While I understand the sentiment behind Florian Dormont’s Meditation – thanks mostly to the description text – I can’t help but feel like it could have been expressed more clearly.
Florian writes of a week one January that consisted of trying to support people and feel their pain, ending up “hurting myself to numbness”. “I learnt,” Florian concludes, “That even though you can consider other people’s lives more important than yours, you still have yourself to take care of also.”
I’ve written before about my experiences living with people with mental health problems. While I’m not sure I ever considered their lives more important than mine, I definitely did on some level feel that it was righteous of me to make myself miserable in the hope that it would – if not actually make them happier – at least not make their problems worse.

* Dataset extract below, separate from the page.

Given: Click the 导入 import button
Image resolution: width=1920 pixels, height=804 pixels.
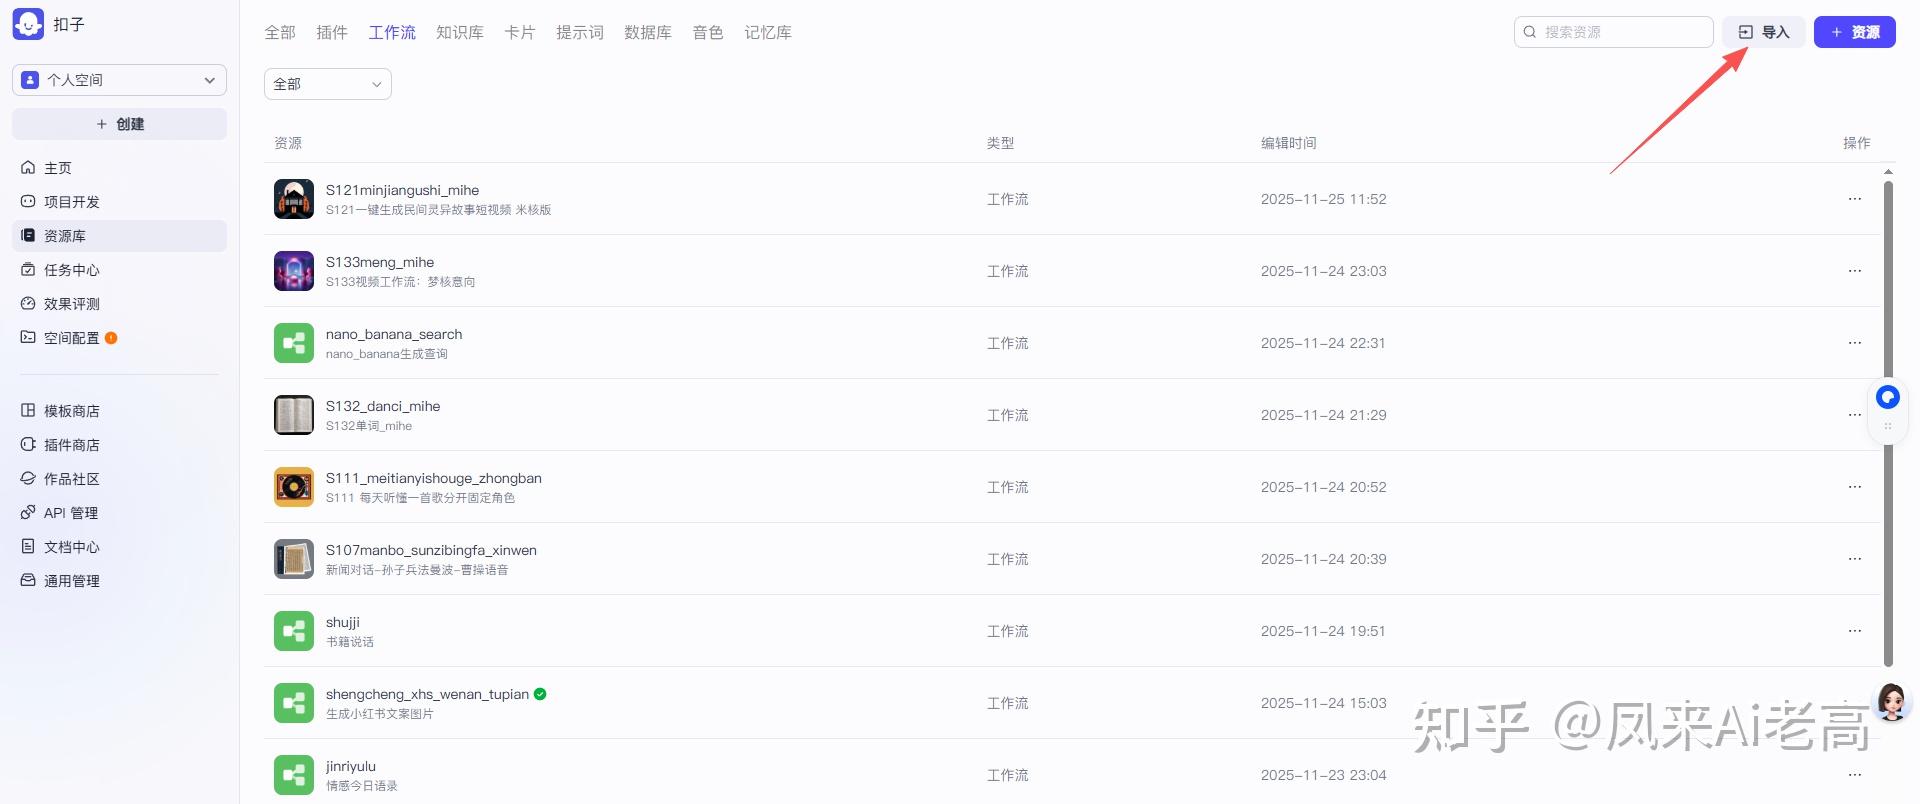Looking at the screenshot, I should (1764, 32).
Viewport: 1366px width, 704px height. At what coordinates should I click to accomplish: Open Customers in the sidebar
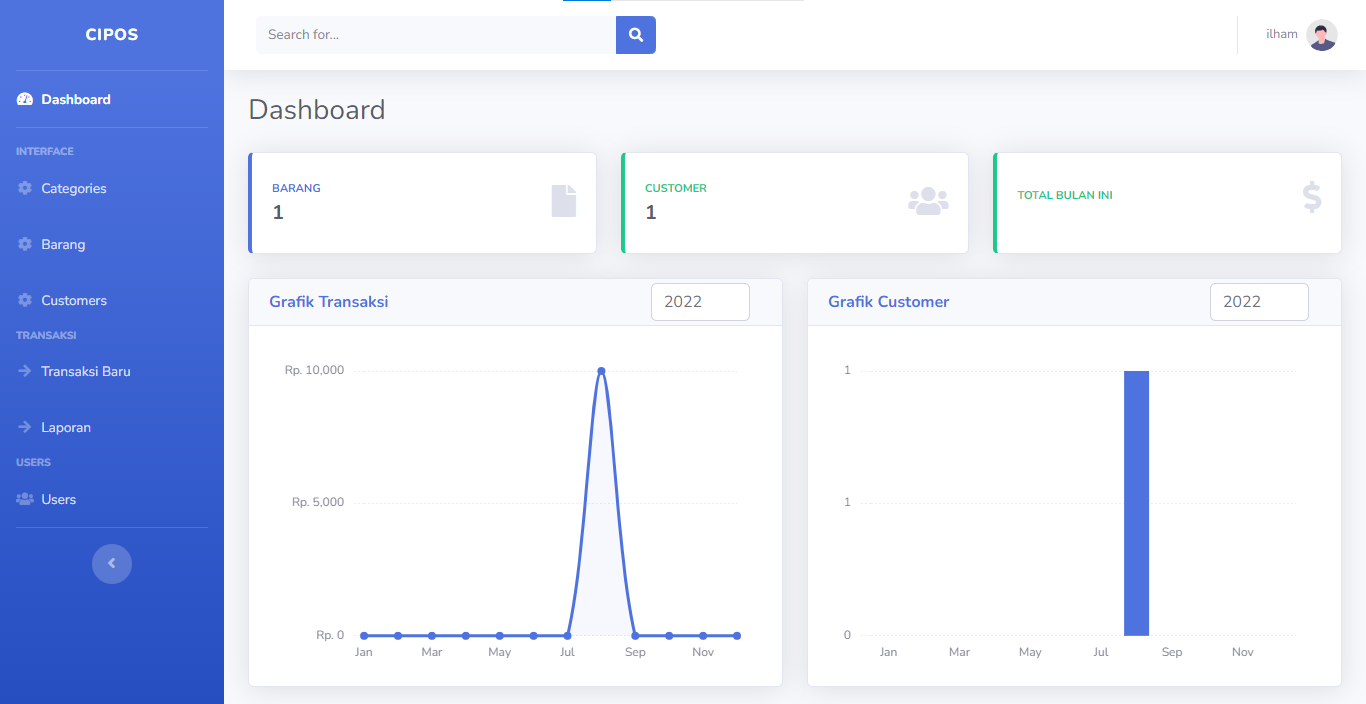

My experiences, however, have usually been focused on one person at a time. In Florian’s Meditation, the little pixellated person undergoes conversation after conversation with a series of other – greyer – pixellated people, listening to them offload their troubles, offering a smile, and then moving on. On each screen, the initially beaming face in the corner falls, and eventually appears to even become bloody. Since the protagonist’s speech bubbles remain smiling throughout, we can assume this face in the corner represents their internal state.
It’s a simple and effective representation, so I really only have one small gripe, and that’s that I’m not sure it’s right to have the protagonist only turn grey at the end – after talking to themselves? – when that could have been a gradual change throughout. It seems more realistic, to me at least, to be gradually worn down by other people’s problems, but perhaps others would find their patience actually runs out all at once.